------ Dataset rows ------

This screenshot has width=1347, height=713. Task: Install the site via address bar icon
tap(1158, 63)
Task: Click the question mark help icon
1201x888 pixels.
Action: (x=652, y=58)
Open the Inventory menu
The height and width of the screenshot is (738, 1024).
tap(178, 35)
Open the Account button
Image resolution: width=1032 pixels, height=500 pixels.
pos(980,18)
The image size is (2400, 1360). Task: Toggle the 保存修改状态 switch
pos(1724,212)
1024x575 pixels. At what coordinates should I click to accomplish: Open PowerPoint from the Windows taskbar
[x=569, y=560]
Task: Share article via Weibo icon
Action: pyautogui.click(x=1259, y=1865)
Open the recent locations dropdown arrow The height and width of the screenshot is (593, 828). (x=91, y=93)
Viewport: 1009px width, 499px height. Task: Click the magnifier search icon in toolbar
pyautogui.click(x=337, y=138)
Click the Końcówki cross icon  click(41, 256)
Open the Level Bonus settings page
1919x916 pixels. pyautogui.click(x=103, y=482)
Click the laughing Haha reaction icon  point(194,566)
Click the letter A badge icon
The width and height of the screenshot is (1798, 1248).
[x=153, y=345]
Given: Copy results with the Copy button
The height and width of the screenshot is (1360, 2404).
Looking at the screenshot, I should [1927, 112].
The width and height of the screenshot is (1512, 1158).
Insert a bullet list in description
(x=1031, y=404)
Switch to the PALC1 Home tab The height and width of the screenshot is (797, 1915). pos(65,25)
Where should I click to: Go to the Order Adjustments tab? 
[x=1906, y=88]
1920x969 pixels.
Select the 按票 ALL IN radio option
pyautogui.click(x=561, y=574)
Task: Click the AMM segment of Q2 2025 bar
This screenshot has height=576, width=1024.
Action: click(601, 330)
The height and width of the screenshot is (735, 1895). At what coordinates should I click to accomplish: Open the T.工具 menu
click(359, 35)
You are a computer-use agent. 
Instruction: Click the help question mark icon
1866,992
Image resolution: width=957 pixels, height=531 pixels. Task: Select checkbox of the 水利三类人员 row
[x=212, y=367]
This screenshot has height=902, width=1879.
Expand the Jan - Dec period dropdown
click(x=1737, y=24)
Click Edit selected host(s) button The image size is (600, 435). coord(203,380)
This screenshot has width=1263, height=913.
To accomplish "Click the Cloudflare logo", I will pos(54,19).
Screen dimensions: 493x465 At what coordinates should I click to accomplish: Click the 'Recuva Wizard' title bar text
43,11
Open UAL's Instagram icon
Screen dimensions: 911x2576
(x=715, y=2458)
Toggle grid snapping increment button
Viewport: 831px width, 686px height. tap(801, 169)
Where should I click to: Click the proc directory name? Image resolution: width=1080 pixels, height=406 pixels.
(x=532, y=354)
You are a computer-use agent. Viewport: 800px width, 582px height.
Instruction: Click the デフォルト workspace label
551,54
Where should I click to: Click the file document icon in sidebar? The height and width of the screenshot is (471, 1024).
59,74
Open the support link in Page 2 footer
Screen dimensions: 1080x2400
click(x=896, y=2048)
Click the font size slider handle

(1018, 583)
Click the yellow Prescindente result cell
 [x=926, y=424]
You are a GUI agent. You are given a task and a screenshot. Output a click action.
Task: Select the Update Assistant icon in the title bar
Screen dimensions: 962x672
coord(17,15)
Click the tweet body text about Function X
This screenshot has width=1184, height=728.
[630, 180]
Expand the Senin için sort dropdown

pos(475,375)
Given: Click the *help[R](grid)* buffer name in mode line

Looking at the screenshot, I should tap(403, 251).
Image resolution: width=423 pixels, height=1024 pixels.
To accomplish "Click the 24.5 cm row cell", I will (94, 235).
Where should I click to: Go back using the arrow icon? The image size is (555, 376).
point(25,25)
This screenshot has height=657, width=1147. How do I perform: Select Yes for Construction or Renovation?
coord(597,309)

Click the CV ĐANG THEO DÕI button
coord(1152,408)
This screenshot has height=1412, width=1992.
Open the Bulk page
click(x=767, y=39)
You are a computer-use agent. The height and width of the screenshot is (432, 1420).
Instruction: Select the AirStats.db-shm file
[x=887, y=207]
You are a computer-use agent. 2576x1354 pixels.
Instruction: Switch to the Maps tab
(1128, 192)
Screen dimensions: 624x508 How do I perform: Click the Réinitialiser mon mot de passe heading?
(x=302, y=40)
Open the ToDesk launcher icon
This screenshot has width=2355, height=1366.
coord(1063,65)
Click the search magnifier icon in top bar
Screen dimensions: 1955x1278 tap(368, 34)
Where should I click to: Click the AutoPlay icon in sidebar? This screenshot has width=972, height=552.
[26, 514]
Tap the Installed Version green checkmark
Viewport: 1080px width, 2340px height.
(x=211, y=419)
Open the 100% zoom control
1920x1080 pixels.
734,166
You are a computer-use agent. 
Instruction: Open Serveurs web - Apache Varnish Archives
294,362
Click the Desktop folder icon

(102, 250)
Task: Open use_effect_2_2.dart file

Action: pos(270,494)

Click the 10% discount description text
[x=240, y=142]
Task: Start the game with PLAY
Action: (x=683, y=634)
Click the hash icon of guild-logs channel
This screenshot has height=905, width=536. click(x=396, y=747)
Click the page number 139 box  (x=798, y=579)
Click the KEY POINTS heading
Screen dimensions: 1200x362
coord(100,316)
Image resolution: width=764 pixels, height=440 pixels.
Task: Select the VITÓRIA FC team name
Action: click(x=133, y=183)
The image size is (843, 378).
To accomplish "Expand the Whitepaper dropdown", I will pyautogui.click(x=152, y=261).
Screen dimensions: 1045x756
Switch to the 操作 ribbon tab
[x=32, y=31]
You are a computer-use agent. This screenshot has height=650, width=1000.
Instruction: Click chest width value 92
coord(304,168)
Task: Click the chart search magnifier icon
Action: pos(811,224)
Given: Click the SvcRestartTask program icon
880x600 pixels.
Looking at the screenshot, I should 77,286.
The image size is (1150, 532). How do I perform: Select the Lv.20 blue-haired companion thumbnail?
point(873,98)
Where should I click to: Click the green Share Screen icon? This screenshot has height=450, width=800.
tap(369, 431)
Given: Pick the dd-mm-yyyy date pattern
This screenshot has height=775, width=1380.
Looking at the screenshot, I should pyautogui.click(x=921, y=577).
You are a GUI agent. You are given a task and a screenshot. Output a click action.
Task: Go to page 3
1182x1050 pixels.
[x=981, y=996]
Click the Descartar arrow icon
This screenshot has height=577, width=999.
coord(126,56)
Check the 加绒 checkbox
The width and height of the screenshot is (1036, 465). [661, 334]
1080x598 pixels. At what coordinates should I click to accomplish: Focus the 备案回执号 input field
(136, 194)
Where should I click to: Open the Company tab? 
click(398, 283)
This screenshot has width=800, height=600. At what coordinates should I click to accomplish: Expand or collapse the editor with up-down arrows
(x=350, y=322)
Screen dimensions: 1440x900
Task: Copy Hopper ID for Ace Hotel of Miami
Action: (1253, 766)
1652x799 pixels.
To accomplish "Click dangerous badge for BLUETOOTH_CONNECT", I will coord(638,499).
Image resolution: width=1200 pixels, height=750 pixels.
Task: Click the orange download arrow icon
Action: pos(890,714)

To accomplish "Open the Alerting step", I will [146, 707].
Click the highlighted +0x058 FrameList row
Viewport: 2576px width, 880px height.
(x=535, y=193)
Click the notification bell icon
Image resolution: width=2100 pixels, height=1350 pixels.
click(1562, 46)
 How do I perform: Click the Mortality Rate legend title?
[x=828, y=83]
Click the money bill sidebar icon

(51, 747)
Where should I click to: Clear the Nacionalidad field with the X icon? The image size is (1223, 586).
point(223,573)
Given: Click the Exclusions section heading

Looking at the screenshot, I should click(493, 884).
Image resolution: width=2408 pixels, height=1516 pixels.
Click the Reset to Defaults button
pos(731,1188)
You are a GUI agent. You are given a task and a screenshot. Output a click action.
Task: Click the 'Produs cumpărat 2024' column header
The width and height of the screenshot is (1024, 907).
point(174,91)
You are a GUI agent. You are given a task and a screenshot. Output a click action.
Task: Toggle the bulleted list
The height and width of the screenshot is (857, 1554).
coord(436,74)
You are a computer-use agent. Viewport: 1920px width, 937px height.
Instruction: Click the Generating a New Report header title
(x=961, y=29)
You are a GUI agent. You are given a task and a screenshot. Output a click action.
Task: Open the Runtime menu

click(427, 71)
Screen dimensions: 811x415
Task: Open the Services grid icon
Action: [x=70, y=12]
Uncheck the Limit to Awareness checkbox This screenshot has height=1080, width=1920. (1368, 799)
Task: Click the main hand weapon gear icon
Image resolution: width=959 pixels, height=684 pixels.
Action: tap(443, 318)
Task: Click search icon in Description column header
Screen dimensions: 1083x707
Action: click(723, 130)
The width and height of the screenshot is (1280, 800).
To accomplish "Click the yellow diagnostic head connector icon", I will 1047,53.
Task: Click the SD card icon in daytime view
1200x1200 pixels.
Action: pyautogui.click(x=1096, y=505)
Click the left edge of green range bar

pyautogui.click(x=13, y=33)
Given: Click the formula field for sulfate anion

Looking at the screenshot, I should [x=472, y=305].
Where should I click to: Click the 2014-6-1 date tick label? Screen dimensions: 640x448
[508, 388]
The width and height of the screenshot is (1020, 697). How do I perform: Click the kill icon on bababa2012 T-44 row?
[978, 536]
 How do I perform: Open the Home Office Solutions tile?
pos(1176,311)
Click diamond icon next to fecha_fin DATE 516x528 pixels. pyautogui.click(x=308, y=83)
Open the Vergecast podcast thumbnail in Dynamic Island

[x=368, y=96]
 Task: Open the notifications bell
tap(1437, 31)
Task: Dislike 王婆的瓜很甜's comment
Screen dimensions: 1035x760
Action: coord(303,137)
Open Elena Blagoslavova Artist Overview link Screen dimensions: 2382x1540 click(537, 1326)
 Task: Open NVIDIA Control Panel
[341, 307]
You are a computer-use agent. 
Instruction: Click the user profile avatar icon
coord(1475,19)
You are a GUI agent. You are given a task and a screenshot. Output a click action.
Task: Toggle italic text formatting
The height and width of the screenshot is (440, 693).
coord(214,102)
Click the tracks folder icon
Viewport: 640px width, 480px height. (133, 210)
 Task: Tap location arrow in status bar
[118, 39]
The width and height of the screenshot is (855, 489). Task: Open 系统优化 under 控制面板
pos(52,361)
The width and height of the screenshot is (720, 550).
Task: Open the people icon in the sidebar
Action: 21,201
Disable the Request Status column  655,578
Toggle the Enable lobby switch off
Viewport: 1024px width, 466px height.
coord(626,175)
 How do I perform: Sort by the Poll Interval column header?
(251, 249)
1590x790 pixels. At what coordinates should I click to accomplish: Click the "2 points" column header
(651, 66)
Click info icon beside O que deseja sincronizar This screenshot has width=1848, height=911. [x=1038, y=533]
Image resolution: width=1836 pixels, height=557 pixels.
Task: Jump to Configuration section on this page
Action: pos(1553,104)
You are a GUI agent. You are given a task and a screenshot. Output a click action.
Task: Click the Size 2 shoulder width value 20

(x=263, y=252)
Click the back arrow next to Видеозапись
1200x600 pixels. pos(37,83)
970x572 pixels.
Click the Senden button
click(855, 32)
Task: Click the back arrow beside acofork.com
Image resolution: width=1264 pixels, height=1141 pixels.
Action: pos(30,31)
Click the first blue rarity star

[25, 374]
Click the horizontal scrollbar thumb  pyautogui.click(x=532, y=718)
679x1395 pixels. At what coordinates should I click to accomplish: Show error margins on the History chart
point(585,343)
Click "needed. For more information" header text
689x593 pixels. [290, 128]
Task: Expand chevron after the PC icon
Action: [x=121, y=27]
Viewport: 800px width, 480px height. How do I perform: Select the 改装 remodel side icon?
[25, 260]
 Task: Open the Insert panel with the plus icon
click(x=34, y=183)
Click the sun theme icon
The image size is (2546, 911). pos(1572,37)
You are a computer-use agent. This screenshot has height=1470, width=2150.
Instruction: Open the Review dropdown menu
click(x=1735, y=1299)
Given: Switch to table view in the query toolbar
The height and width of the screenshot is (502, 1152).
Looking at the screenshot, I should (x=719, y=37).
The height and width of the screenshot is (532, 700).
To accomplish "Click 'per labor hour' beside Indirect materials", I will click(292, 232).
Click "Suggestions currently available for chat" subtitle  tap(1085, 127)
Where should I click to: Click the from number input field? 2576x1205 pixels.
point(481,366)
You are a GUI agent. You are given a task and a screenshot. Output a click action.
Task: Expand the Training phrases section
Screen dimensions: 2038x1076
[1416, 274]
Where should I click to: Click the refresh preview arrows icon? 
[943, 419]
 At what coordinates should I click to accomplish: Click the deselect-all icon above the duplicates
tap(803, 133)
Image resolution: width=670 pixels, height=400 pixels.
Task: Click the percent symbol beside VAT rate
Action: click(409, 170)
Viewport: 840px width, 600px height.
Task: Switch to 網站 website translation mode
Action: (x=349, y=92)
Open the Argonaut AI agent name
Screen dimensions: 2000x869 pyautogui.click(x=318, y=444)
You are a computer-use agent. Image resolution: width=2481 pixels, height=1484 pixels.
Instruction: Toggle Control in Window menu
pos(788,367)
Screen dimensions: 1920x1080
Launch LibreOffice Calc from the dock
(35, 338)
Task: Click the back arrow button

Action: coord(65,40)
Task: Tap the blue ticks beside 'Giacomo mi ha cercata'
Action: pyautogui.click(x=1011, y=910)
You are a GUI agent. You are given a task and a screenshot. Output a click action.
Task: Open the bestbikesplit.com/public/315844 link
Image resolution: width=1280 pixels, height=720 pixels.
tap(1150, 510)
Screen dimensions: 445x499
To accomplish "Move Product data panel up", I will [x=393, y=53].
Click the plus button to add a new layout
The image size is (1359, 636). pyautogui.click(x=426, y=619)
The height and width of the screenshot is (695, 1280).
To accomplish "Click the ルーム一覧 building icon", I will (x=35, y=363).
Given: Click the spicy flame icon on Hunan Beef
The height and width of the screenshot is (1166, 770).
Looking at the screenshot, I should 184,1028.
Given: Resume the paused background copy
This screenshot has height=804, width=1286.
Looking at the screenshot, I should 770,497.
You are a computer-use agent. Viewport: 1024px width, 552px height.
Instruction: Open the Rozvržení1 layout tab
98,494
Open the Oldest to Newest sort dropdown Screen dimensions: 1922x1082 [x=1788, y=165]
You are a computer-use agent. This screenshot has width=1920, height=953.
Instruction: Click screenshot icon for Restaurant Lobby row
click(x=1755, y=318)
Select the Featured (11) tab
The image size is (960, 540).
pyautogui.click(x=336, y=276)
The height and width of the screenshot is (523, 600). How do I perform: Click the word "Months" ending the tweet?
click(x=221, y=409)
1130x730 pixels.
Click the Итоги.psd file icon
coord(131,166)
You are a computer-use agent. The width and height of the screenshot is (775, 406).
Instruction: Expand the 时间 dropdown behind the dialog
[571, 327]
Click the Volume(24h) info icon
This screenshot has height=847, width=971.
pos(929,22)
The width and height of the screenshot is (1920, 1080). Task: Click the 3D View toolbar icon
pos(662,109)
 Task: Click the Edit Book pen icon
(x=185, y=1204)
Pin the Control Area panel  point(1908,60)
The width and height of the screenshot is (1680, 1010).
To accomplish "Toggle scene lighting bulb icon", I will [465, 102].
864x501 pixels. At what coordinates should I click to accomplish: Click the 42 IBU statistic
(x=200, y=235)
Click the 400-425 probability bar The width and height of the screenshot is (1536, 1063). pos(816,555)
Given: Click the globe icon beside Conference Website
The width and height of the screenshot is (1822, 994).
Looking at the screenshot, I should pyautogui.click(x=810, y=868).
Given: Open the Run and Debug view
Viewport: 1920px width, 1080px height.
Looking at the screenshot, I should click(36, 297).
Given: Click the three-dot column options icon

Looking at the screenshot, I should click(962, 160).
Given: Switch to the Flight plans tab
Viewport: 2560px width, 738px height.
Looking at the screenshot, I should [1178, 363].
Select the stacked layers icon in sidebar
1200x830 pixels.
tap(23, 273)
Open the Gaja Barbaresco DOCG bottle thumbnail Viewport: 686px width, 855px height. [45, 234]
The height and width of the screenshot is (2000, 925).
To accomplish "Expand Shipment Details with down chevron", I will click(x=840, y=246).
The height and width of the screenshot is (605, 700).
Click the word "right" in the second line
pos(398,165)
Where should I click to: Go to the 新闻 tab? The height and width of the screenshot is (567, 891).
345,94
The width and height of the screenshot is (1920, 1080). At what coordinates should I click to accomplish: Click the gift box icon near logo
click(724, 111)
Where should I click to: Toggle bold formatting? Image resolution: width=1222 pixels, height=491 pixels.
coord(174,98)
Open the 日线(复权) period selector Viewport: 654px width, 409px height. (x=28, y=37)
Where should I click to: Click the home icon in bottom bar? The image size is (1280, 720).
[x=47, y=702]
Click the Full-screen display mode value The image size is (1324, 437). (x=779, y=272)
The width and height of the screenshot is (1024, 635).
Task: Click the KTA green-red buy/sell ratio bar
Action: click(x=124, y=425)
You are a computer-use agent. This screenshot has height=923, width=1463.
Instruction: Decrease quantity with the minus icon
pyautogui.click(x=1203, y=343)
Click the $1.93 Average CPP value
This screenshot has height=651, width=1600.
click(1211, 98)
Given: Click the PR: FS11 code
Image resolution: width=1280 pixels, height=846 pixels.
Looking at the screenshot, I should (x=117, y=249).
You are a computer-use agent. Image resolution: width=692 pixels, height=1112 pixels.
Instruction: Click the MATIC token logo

------

→ Written instruction
Duplicate the lines word for word, beginning with the line that contains "Task: Tap location arrow in status bar" and continuing through the line that contains "click(x=34, y=183)".

→ Result for this exercise
 Task: Tap location arrow in status bar
[118, 39]
The width and height of the screenshot is (855, 489). Task: Open 系统优化 under 控制面板
pos(52,361)
The width and height of the screenshot is (720, 550).
Task: Open the people icon in the sidebar
Action: 21,201
Disable the Request Status column  655,578
Toggle the Enable lobby switch off
Viewport: 1024px width, 466px height.
coord(626,175)
 How do I perform: Sort by the Poll Interval column header?
(251, 249)
1590x790 pixels. At what coordinates should I click to accomplish: Click the "2 points" column header
(651, 66)
Click info icon beside O que deseja sincronizar This screenshot has width=1848, height=911. [x=1038, y=533]
Image resolution: width=1836 pixels, height=557 pixels.
Task: Jump to Configuration section on this page
Action: pos(1553,104)
You are a GUI agent. You are given a task and a screenshot. Output a click action.
Task: Click the Size 2 shoulder width value 20

(x=263, y=252)
Click the back arrow next to Видеозапись
1200x600 pixels. pos(37,83)
970x572 pixels.
Click the Senden button
click(855, 32)
Task: Click the back arrow beside acofork.com
Image resolution: width=1264 pixels, height=1141 pixels.
Action: pos(30,31)
Click the first blue rarity star

[25, 374]
Click the horizontal scrollbar thumb  pyautogui.click(x=532, y=718)
679x1395 pixels. At what coordinates should I click to accomplish: Show error margins on the History chart
point(585,343)
Click "needed. For more information" header text
689x593 pixels. [290, 128]
Task: Expand chevron after the PC icon
Action: [x=121, y=27]
Viewport: 800px width, 480px height. How do I perform: Select the 改装 remodel side icon?
[25, 260]
 Task: Open the Insert panel with the plus icon
click(x=34, y=183)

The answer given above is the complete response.